新水産棟は建築面積約5825平方㍍。鉄骨2階建てで、延床面積は約7984平方㍍。広い競り会場と、水産物を買い付ける卸売業者1社と、仲卸業者26社の商品を保管する作業場兼店舗(1階)と事務所(2階)などが入る。一般市民の立ち入りはできない。
水産物の鮮度や衛生面などを考慮し、棟内は空調により一定温度に保持されるのが特長。また、全体の建物を「閉鎖型施設」にしたことで、棟全体が夏場に気温が上昇することも防げる工夫も施した。
また、荷卸しや積み込みなどの作業が効率的にできるように、競り会場の近くに各社のスペースを配置。災害発生時においても市場機能を維持させるため高レベルの耐震性能も備えた。
式典には市や市場関係者ら約100人が出席。

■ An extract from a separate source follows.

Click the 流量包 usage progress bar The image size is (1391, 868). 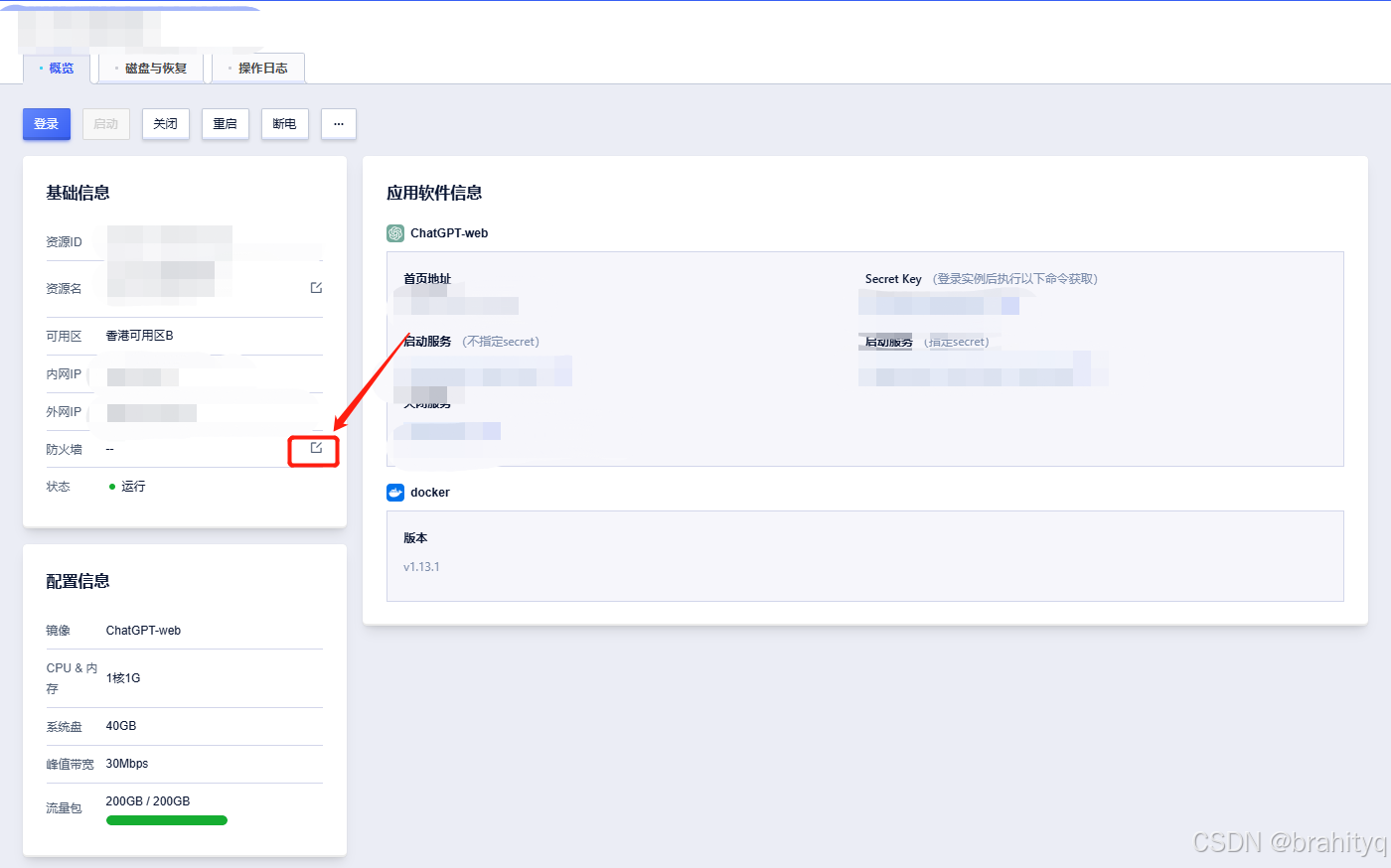pos(166,819)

尾花市長は「安心・安全で、新鮮な食料品が届けられ、今後は海外への販路拡大も期待できる施設になった」とあいさつ。市中央卸売市場協会の岸泰宏会長は品質、衛生管理ができる棟が開場することに「心より感謝し、一層精進していきたい」と語った。
市中央卸売市場は1974年に開設され、建物の老朽化が大きな課題だった。市は2017年度から、近代的で機能性に優れた施設にするための再整備事業を進めていた。2年前には第1弾として、一般市民も利用できる飲食店や食料品店などが入った総合食品センター棟「わかやままるしぇ」がオープン。今回の新水産棟の完成に続き、23年度からは青果棟の工事が始まり、25年度までに再整備事業が完了する予定。
嶋本多佳彦市場長は「市民の台所として安心、安全な施設になるように心掛け、新規の取り扱いも今後増えることを期待している」と話した。